About this task: Rewrite the lines from the one containing "You are a GUI" through the one containing "Task: Click on", swapping "agent" for "assistant" and leaving everything else unchanged.

Supplied data:
= Beginning of Section =
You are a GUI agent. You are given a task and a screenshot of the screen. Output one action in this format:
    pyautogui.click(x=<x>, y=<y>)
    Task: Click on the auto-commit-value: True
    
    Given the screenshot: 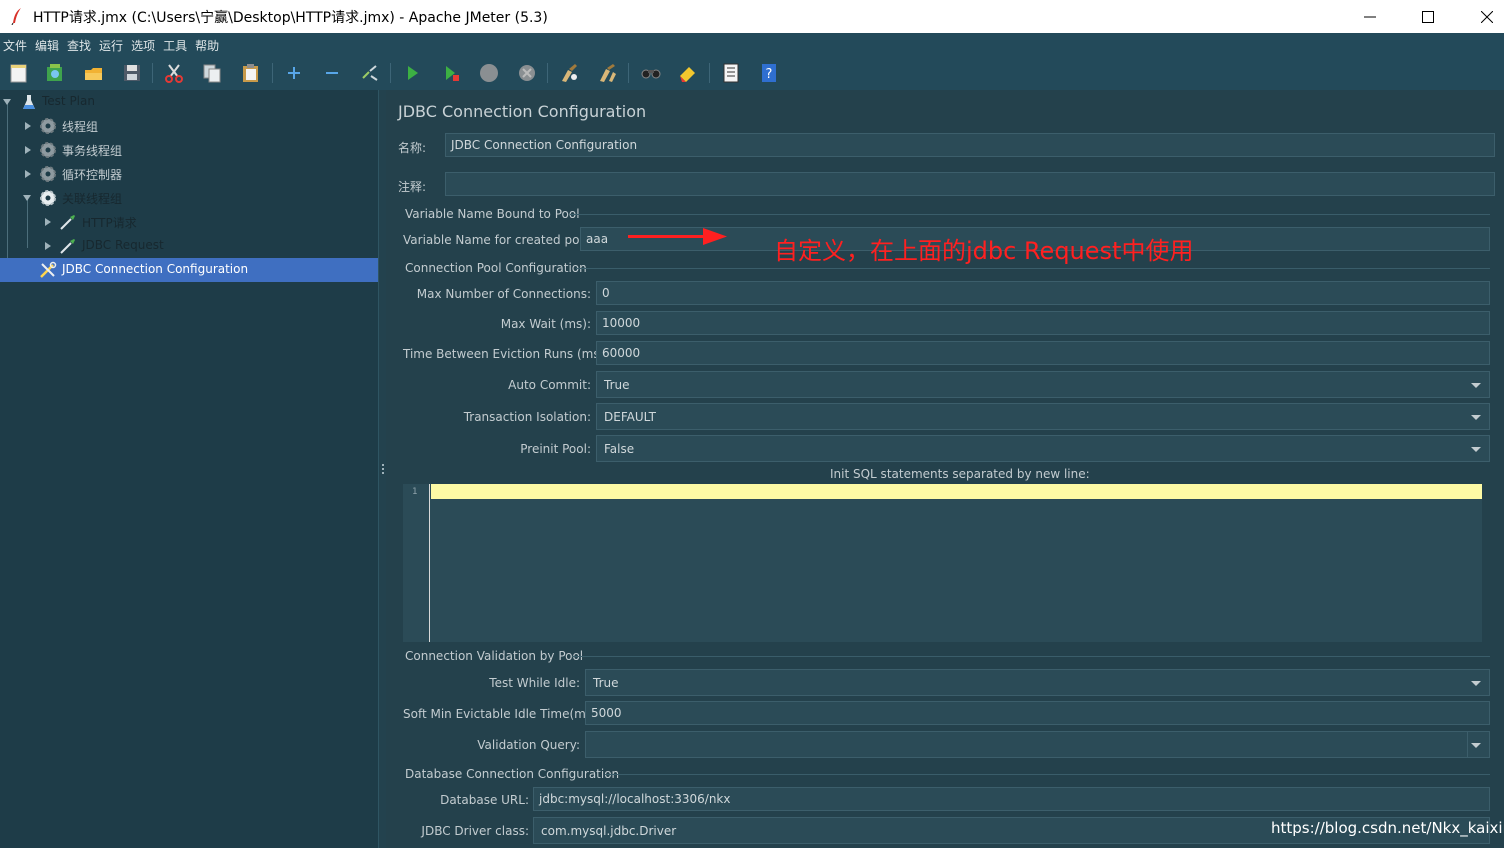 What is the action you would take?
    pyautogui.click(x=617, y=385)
= End of Section =
= Beginning of Section =
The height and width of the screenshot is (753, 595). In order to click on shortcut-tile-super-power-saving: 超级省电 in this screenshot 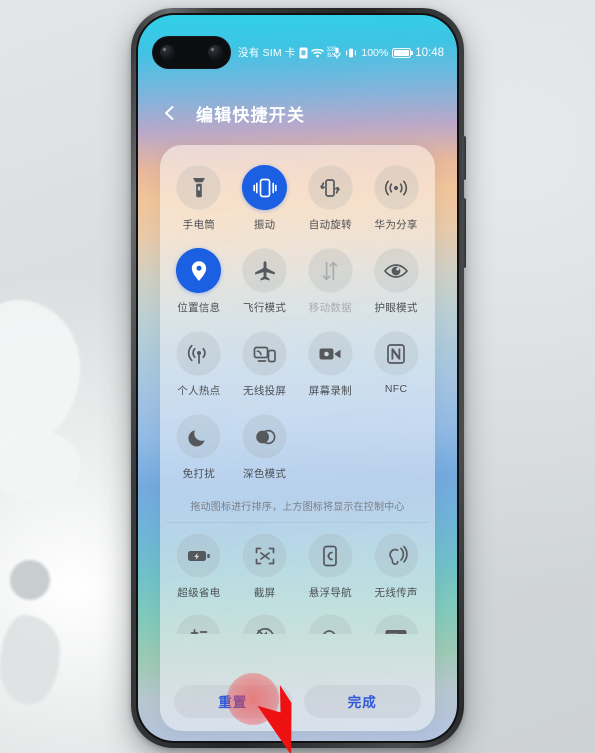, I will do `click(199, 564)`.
= End of Section =
Solution to this task:
You are a GUI assistant. You are given a task and a screenshot of the screen. Output one action in this format:
    pyautogui.click(x=<x>, y=<y>)
    Task: Click on the auto-commit-value: True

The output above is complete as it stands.